Imagine aid organisation using the data, by taking a snapshot from OpenStreetMap 48 hours after the disaster. The bulk of edits will not be picked up by them.
This shows new users in green. These are people who appear to have registered to edit OpenStreetMap during the crisis response (probably purely in order to take part in the crisis response).
This maybe shows that our “old-timers”, the more experienced OpenStreetMappers, were a bit quicker off the mark, responding soon after the disaster, while the new users came along when we ran events and showed them how to do it.
So the aim of this editing activity is to produce good detailed maps, fast.

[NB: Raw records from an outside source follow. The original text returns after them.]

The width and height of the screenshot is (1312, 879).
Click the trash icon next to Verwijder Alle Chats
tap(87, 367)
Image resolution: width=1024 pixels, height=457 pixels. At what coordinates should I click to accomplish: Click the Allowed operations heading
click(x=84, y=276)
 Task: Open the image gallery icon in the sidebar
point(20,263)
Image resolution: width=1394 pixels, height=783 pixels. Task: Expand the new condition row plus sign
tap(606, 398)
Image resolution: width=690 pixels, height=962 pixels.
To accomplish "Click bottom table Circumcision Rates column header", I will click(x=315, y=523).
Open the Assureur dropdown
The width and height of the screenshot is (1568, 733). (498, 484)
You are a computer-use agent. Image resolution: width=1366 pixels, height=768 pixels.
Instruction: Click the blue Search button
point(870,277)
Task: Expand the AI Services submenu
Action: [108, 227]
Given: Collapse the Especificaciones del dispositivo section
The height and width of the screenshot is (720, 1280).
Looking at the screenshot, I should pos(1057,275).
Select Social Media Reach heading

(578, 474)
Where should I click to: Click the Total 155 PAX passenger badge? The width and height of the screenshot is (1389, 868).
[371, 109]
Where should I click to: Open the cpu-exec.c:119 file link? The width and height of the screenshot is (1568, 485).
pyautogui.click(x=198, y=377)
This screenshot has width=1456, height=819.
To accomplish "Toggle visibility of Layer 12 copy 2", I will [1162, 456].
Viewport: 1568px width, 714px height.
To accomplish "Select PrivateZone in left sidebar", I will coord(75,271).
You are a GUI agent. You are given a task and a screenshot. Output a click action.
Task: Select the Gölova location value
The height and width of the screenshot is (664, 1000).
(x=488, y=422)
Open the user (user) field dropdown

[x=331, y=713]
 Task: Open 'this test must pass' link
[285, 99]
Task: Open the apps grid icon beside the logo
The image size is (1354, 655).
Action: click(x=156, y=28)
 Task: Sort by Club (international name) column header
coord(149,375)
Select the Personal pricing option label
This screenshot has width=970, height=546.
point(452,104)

Here we see the Humanitarian style. This is an interesting aspect of OpenStreetMap. There is a “standard” style, but there’s also many other custom styles produced from the same data. This style shows humanitarian related features.
Also shown here are some buildings with a red outline, where they are damaged. The community was able to do simple damage assessment in areas where we got hold of post-disaster imagery.
And here’s the maps in use in the Philippines. Various aid agencies decided to print map posters from OpenStreetMap.
The Red Cross can be seen here on the right doing some big printouts. They also got involved in actually contributing to the map. The British Red cross had a team of volunteers in their office here in the London, adding data following the same community processes as the rest of us.
In general we’ve seen more buy-in from aid agencies, and more up-front participation. Whereas in Haiti in 2010 they seemed to discover OpenStreetMap by surprise, with this response we see them going straight to OpenStreetMap, and pro-actively taking part in a process of improving the maps.
That’s it. I’ll wrap up by mentioning some ways anyone can help and get involved with H.O.T.
You can donate to HOT, and we’re actively seeking funding sources if anyone has ideas.
As with the wider OpenStreetMap project, there’s many other ways to help, and these range from very technical things like software development, GIS skills, geo-rectifying imagery data, through to things like blogging, making promotional videos, and coordinating the community.
But there’s one thing you really need to do first. A “gateway skill”. Lean to map! Learn to contribute to OpenStreetMap using the editor software. It’s supposed to be simple, and by learning this you’ll get a much better idea of how OpenStreetMap comes together. You’ll probably get a bit addicted, and you’ll clearly see the other ways you can help.